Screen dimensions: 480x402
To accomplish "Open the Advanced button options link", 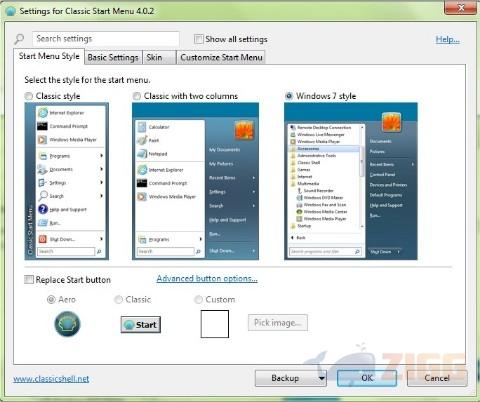I will tap(207, 279).
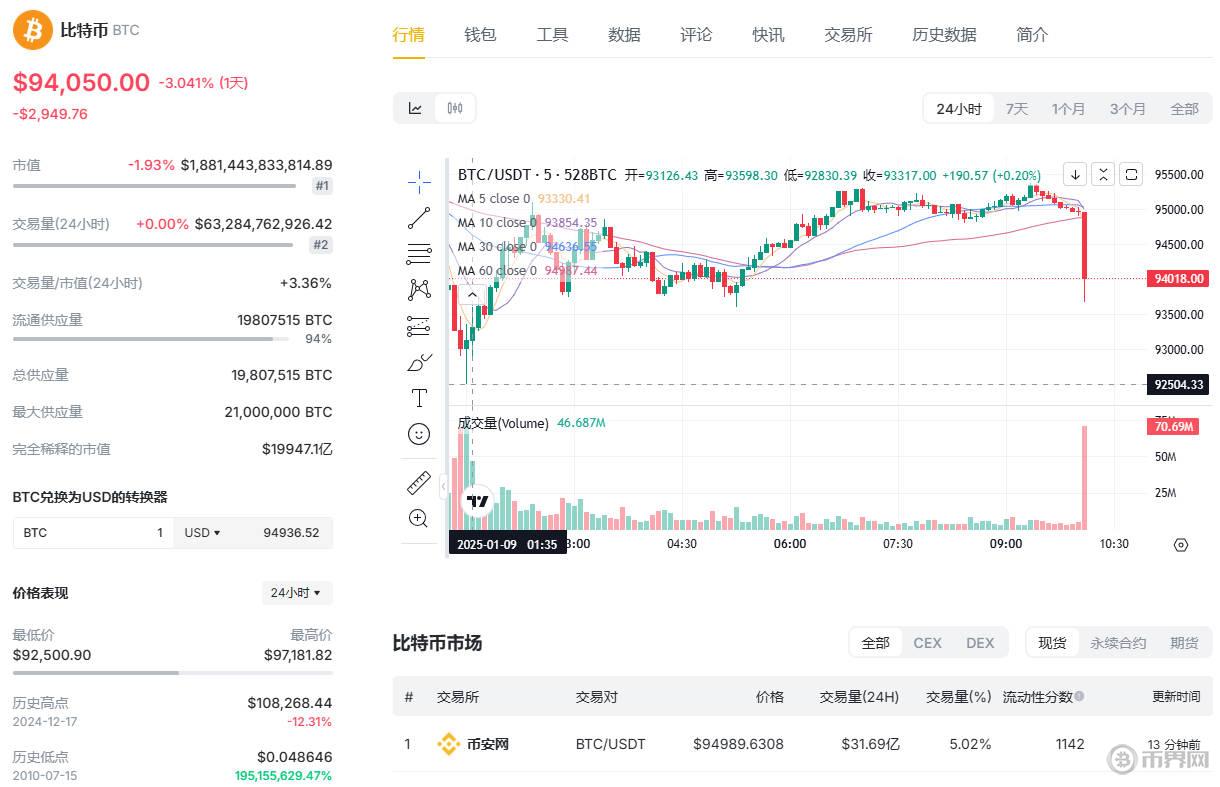Click the market cap progress bar

click(154, 186)
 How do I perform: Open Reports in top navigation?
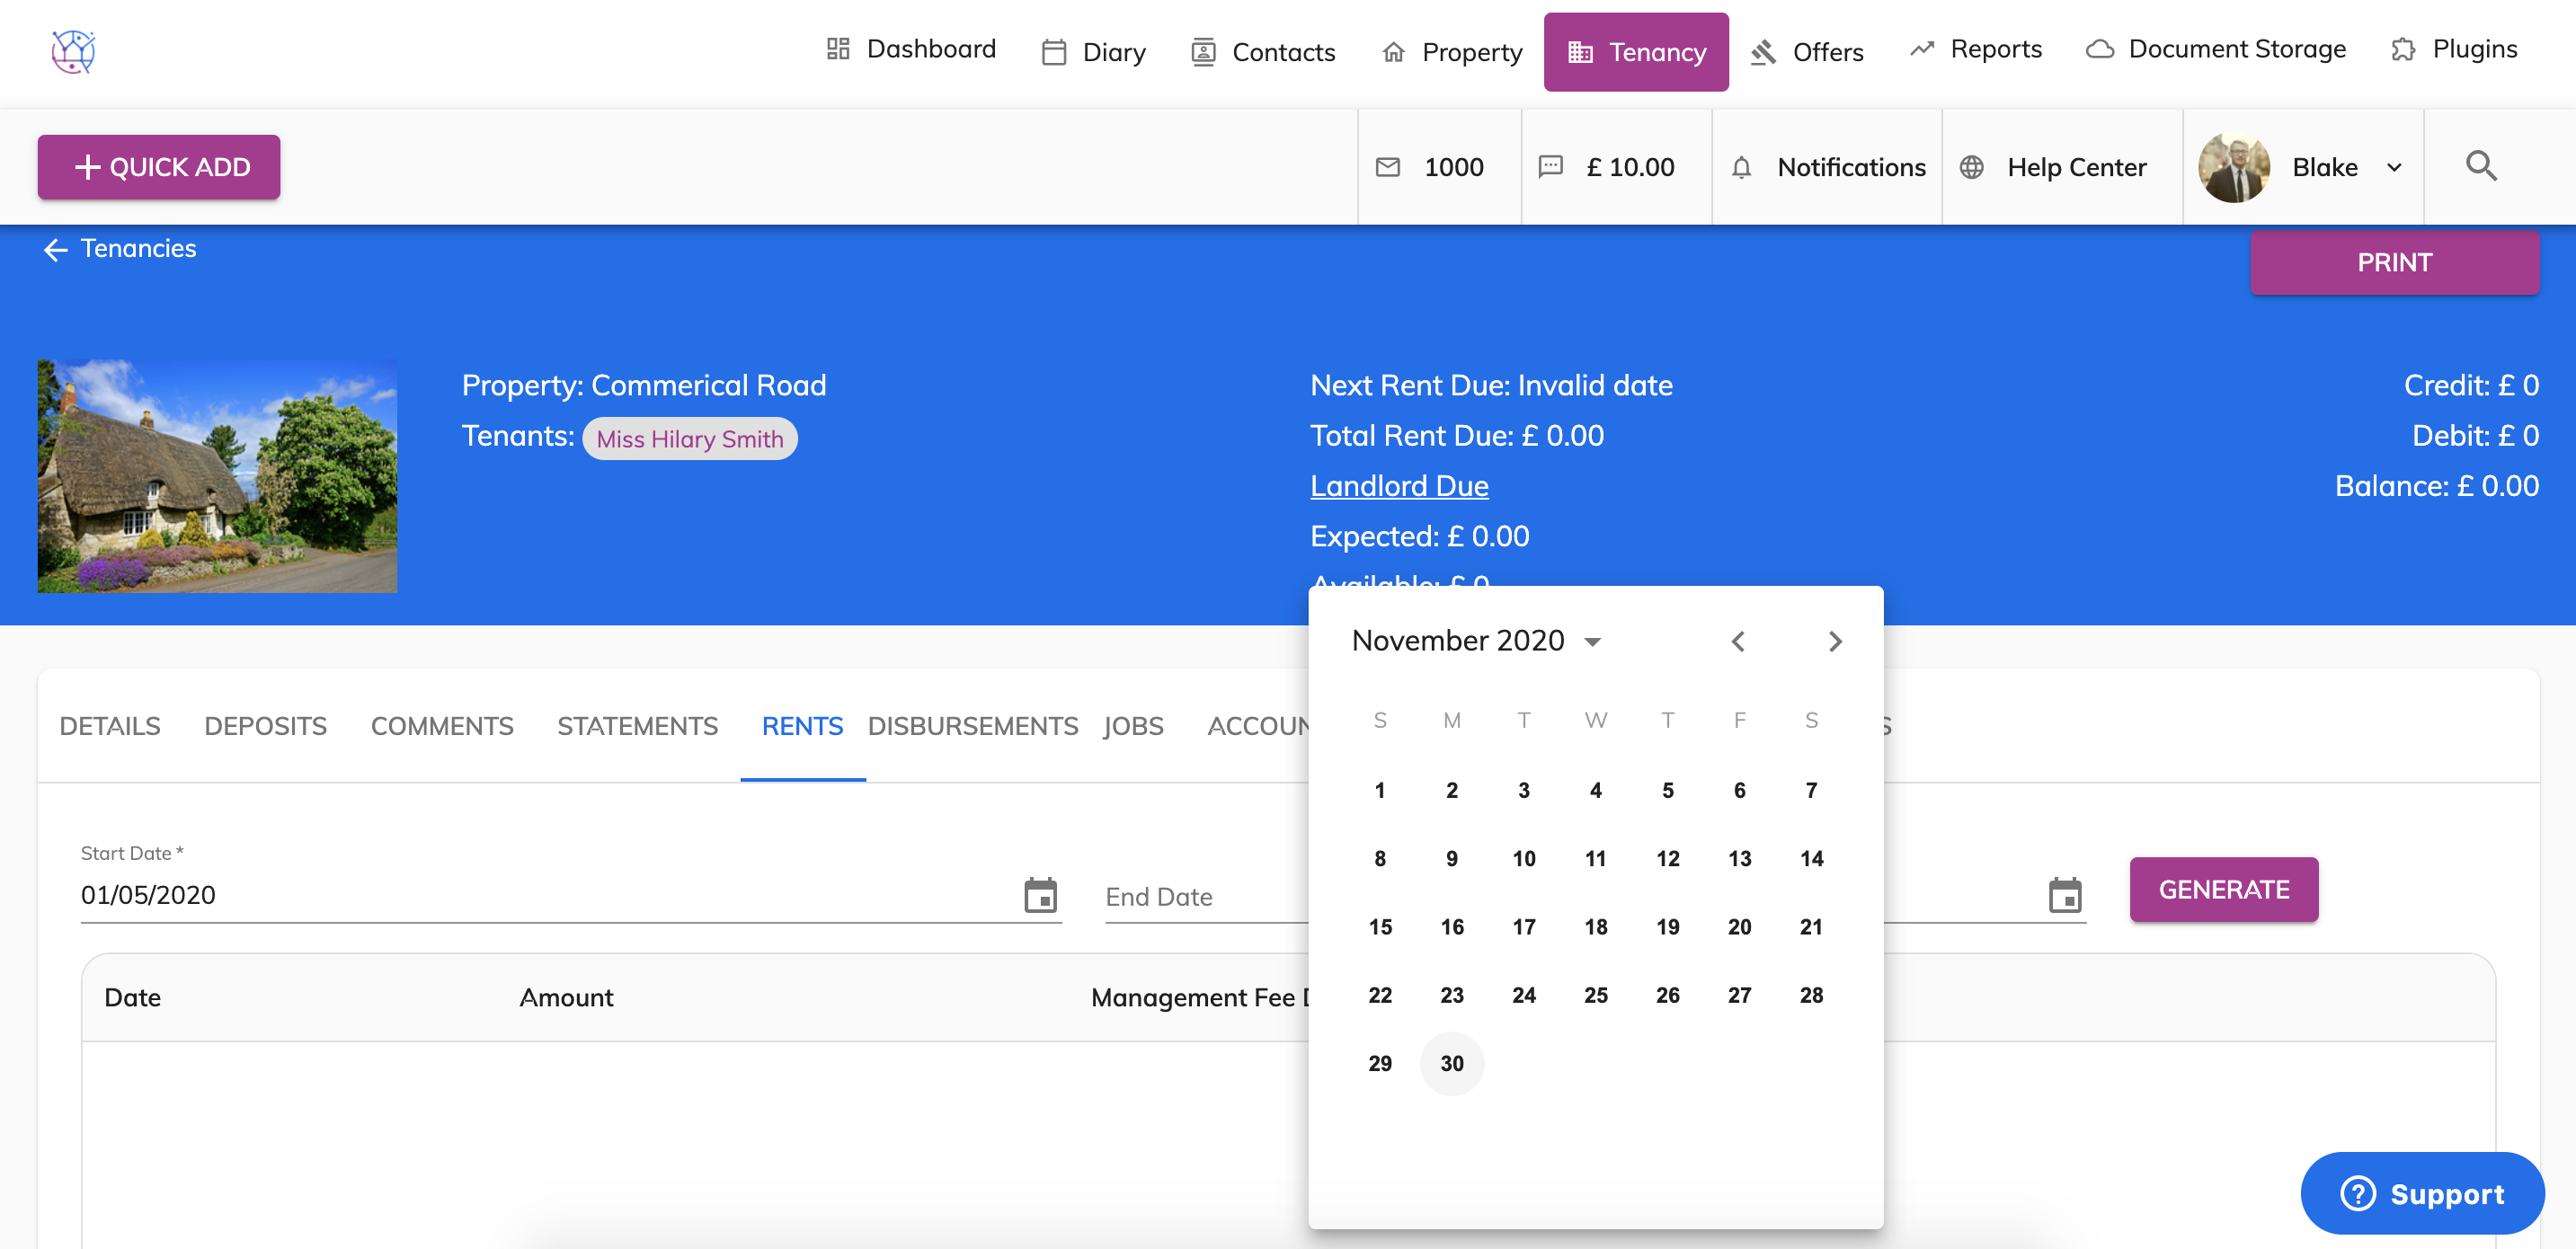pyautogui.click(x=1975, y=49)
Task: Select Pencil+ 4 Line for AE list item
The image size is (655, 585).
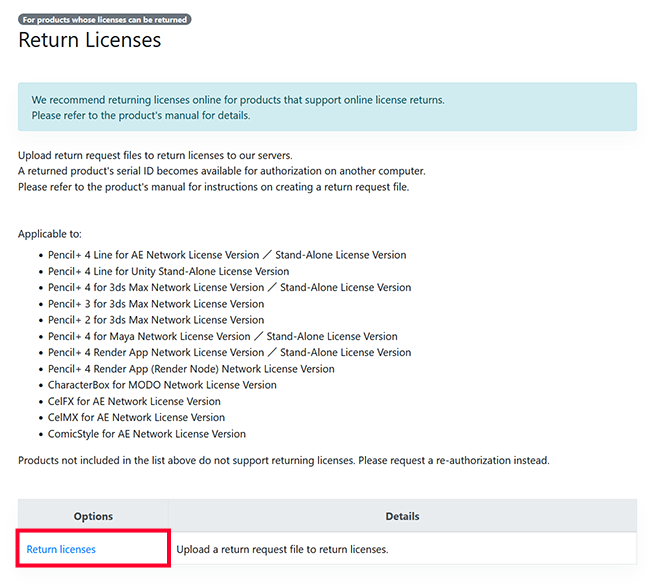Action: (x=227, y=255)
####################
**Written exercise:** Convert the rows, from the line containing "Task: Select Pencil+ 4 Line for AE list item" through the end of the rows (both ends included), into a two-column CSV with the columns instruction and response. Use one line per row, put each field in double quotes, replace line breaks with spaces, and leave out the pictures.

**Written answer:**
instruction,response
"Task: Select Pencil+ 4 Line for AE list item The image size is (655, 585).","Action: (x=227, y=255)"